SUPPLIED PASSAGE:
**********
Plan Operator Tuesday round-up

Eighteen posts for T-SQL Tuesday #43 this month, discussing Plan Operators.

I put them together and made the following clickable plan.

Let me explain this plan for you (people’s names are the links to the articles on their blogs – the same links as in the plan above).

It was clearly a SELECT statement. Wayne Sheffield (@dbawayne) wrote about that, so we start with a SELECT physical operator, leveraging the logical operator Wayne Sheffield.

The SELECT operator calls the Paul White operator, discussed by Jason Brimhall (@sqlrnnr) in his post. The Paul White operator is quite remarkable, and can consume three streams of data. Let’s look at those streams.

The first pulls data from a Table Scan – Boris Hristov (@borishristov)’s post – using parallel threads (Bradley Ball@sqlballs) that pull the data eagerly through a Table Spool (Oliver Asmus@oliverasmus). A scalar operation is also performed on it, thanks to Jeffrey Verheul (@devjef)’s Compute Scalar operator.

The second stream of data applies Evil (I figured that must mean a procedural TVF, but could’ve been anything), courtesy of Jason Strate (@stratesql). It performs this Evil on the merging of parallel streams (Steve Jones@way0utwest), which suck data out of a Switch (Paul White@sql_kiwi). This Switch operator is consuming data from up to four lookups, thanks to Kalen Delaney (@sqlqueen), Rick Krueger (@dataogre), Mickey Stuewe (@sqlmickey) and Kathi Kellenberger (@auntkathi). Unfortunately Kathi’s name is a bit long and has been truncated, just like in real plans.

The last stream performs a join of two others via a Nested Loop (Matan Yungman@matanyungman). One pulls data from a Spool (my post@rob_farley) populated from a Table Scan (Jon Morisi). The other applies a catchall operator (the catchall is because Tamera Clark (@tameraclark) didn’t specify any particular operator, and a catchall is what gets shown when SSMS doesn’t know what to show. Surprisingly, it’s showing the yellow one, which is about cursors. Hopefully that’s not what Tamera planned, but anyway…) to the output from an Index Seek operator (Sebastian Meine@sqlity).

Lastly, I think everyone put in 110% effort, so that’s what all the operators cost. That didn’t leave anything for me, unfortunately, but that’s okay. Also, because he decided to use the Paul White operator, Jason Brimhall gets 0%, and his 110% was given to Paul’s Switch operator post.

I hope you’ve enjoyed this T-SQL Tuesday, and have learned something extra about Plan Operators. Keep your eye out for next month’s one by watching the Twitter Hashtag #tsql2sday, and why not contribute a post to the party? Big thanks to Adam Machanic as usual for starting all this.
**********
EXCERPTED DATA:
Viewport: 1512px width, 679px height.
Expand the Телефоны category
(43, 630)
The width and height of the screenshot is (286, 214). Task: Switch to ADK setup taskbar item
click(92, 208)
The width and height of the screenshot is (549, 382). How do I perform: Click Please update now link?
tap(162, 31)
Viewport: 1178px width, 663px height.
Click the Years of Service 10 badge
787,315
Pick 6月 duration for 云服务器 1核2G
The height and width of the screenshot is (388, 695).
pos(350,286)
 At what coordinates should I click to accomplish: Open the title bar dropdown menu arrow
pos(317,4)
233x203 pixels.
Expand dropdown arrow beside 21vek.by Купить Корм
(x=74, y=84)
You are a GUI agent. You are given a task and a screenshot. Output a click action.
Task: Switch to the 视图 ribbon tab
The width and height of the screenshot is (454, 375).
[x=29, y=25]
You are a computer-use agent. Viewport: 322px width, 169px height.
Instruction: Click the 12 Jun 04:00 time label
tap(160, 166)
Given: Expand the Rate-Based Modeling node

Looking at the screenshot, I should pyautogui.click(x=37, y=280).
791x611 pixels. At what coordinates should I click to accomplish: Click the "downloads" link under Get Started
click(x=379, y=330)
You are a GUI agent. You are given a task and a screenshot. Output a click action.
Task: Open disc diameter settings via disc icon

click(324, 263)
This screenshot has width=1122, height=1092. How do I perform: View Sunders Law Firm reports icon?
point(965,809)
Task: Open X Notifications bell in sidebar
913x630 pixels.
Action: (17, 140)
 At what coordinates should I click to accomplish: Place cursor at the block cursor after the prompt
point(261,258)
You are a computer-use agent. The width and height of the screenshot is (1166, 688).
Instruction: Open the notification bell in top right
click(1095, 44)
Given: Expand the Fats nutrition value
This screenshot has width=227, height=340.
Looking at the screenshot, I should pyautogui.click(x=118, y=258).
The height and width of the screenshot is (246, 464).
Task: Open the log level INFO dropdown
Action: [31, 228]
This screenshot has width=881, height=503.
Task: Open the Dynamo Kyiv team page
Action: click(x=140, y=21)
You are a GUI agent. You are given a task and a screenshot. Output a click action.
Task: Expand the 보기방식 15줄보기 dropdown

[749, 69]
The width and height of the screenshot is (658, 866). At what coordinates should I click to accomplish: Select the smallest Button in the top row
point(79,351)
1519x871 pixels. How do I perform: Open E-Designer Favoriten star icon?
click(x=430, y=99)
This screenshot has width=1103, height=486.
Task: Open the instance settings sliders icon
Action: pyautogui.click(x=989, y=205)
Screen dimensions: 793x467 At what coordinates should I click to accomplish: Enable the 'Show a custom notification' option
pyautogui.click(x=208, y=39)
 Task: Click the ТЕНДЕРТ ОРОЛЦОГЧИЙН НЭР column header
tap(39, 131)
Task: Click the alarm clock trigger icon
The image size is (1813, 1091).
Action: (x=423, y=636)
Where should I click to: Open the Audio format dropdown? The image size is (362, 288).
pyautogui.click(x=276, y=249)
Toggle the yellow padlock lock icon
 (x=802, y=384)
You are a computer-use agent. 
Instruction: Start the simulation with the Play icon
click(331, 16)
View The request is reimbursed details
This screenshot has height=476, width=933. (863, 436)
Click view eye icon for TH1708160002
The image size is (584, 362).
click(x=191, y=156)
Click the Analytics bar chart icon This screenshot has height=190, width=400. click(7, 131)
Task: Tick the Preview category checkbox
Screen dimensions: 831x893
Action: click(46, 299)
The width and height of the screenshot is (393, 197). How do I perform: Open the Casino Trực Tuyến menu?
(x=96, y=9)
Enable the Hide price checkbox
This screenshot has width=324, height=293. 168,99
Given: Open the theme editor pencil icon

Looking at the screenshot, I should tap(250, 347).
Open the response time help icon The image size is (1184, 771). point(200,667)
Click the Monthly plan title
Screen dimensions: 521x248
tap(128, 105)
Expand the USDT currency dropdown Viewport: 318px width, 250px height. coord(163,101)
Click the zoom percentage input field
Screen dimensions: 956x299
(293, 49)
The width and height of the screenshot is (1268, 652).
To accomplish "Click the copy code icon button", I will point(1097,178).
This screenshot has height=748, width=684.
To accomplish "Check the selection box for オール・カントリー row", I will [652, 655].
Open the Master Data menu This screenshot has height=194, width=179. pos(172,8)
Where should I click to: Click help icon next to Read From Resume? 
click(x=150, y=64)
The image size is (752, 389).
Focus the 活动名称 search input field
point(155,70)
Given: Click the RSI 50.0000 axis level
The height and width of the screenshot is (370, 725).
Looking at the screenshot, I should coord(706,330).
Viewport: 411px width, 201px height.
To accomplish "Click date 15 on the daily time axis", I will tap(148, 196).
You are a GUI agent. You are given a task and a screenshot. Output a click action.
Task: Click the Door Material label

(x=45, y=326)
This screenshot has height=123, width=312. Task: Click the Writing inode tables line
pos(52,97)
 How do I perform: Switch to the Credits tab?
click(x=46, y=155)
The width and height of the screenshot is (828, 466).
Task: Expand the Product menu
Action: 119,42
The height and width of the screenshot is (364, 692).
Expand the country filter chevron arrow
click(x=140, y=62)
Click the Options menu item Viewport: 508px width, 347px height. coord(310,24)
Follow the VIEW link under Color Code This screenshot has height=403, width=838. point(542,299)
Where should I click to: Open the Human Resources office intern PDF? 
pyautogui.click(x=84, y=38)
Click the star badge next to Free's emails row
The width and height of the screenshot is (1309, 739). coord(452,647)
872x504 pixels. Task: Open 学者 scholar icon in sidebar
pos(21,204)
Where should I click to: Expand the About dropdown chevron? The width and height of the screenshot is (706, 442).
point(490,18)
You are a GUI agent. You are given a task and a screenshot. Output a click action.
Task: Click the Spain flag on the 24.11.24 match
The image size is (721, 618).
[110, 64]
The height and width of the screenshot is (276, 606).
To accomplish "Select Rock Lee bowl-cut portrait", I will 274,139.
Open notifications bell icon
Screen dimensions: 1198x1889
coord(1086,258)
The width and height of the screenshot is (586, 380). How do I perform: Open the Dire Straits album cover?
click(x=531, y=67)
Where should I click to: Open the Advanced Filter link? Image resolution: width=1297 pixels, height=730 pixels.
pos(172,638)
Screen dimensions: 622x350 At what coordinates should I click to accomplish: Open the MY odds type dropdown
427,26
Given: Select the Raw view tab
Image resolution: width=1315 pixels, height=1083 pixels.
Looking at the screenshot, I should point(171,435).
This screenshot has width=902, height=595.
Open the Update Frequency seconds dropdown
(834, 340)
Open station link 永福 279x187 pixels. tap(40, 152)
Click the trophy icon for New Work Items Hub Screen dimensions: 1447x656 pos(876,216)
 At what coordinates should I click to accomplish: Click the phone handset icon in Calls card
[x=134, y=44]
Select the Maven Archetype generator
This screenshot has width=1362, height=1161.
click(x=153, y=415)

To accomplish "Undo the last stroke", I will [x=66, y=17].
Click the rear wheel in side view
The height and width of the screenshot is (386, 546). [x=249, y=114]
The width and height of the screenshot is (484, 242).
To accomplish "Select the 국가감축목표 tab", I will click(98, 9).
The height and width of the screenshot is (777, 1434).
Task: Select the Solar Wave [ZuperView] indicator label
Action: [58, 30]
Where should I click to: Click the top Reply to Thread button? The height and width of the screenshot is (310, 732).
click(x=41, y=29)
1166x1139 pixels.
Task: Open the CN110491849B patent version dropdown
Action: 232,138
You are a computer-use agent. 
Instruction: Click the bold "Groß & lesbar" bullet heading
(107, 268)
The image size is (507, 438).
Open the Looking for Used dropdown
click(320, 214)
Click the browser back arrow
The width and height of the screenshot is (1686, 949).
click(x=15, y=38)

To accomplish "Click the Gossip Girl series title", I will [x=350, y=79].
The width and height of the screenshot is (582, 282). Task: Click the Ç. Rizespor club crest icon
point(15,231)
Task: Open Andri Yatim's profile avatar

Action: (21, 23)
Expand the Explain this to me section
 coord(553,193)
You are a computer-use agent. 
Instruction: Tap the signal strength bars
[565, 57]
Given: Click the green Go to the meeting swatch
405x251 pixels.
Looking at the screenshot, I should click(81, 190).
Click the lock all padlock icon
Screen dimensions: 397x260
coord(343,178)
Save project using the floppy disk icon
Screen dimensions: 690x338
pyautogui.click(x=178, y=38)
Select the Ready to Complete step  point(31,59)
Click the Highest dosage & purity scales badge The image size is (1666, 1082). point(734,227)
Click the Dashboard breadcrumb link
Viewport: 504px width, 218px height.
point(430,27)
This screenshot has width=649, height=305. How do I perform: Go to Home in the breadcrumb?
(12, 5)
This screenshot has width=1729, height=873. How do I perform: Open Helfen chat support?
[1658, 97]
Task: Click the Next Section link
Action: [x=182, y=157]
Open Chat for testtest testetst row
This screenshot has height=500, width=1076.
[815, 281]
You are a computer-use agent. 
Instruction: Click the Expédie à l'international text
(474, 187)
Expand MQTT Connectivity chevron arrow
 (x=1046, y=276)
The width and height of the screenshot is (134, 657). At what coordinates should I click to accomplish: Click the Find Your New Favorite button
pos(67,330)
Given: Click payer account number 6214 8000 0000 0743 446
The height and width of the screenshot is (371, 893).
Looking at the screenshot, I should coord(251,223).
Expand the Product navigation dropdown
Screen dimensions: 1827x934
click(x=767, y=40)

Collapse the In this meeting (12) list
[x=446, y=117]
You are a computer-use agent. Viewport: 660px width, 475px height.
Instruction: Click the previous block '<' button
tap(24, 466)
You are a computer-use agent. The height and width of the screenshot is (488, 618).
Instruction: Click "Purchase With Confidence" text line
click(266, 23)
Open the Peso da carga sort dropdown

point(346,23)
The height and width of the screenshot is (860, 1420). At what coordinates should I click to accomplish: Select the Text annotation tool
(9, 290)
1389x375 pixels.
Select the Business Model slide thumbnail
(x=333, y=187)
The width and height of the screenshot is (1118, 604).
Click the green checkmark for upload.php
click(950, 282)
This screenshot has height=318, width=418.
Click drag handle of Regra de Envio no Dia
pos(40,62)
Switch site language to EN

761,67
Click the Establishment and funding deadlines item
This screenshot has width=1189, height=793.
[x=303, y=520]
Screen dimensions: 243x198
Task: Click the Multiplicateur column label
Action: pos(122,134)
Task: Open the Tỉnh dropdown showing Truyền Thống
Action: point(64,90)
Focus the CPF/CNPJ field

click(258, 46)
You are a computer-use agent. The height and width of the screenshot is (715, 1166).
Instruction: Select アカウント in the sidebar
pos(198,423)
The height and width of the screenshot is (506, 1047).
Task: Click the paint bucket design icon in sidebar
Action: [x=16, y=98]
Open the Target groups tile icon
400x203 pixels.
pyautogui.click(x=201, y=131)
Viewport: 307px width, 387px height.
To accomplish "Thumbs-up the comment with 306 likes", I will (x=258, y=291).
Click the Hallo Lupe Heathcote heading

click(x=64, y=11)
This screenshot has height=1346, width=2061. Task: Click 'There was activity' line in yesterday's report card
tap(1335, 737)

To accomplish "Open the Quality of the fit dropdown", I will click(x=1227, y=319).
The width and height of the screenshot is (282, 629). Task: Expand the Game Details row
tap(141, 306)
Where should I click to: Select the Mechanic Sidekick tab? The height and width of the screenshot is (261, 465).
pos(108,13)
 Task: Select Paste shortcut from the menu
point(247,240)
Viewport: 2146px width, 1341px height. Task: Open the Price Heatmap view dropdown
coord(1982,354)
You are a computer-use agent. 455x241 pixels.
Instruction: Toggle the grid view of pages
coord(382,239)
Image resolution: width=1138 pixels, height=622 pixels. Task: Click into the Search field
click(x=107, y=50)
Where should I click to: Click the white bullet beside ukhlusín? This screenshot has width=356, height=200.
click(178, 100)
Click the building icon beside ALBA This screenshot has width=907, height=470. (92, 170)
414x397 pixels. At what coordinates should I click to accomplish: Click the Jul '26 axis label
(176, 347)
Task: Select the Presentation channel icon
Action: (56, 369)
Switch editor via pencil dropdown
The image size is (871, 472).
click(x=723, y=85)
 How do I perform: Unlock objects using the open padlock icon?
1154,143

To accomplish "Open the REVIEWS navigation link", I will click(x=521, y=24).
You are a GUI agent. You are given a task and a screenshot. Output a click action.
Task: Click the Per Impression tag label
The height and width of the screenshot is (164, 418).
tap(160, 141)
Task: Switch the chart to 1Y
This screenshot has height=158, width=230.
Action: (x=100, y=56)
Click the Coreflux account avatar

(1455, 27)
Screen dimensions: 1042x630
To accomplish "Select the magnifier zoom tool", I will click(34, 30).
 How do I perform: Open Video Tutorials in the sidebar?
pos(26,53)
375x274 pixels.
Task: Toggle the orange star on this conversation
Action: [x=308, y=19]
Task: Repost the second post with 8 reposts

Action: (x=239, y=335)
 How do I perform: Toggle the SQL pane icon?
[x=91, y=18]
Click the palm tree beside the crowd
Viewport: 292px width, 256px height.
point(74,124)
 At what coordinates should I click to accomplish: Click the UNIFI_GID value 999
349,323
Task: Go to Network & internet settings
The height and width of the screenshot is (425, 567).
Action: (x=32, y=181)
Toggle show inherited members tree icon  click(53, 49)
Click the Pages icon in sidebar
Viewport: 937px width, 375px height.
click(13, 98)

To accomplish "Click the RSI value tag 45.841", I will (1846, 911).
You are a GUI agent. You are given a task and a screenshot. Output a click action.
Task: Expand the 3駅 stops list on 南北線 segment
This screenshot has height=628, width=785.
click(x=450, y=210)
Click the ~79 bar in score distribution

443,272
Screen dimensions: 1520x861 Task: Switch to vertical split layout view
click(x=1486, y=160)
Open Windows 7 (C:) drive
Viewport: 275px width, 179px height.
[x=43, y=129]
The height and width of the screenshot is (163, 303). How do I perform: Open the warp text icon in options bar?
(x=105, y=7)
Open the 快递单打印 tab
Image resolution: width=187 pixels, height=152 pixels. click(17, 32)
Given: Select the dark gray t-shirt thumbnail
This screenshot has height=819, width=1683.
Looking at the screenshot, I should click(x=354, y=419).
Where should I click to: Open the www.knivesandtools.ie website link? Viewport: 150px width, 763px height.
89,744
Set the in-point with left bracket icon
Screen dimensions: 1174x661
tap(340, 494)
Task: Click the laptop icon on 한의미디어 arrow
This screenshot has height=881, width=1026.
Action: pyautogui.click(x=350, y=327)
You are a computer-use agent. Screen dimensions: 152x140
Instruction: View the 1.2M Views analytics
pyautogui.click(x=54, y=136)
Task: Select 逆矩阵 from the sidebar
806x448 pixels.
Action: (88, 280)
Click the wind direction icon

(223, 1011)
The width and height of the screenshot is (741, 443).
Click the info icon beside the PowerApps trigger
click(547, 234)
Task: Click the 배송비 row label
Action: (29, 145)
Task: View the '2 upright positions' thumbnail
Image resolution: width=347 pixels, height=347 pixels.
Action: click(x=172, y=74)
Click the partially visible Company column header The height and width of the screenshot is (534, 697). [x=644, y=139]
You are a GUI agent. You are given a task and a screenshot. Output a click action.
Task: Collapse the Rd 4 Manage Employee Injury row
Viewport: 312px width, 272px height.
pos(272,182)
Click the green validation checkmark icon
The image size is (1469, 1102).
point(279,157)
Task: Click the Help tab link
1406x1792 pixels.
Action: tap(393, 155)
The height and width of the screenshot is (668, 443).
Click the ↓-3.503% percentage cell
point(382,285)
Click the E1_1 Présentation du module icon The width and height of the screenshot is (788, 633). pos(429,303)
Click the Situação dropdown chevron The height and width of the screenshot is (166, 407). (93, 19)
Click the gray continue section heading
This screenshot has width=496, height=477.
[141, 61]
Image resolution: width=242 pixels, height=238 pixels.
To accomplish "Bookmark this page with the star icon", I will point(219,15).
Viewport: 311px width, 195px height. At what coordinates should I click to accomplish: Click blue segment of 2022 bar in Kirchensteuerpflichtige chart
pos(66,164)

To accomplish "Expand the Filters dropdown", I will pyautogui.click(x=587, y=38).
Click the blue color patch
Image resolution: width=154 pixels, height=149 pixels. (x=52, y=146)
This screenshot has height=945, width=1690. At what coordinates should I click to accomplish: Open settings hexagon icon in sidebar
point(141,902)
**********
TASKS TO PERFORM:
[1] Summarize the T-SQL Tuesday round-up in two sentences.
[2] Retype the T-SQL Tuesday round-up from "I put them together" to "the plan above).".

SOLUTIONS IN ORDER:
[1] The round-up gathers the eighteen T-SQL Tuesday #43 posts on plan operators into a clickable plan, with each contributor's name linking to their article. It walks through that plan from a SELECT operator into the Paul White operator, which consumes three streams of data built from operators such as Table Scan, Switch, lookups, Nested Loop and Index Seek, each credited to a blogger.

[2]
I put them together and made the following clickable plan.

Let me explain this plan for you (people’s names are the links to the articles on their blogs – the same links as in the plan above).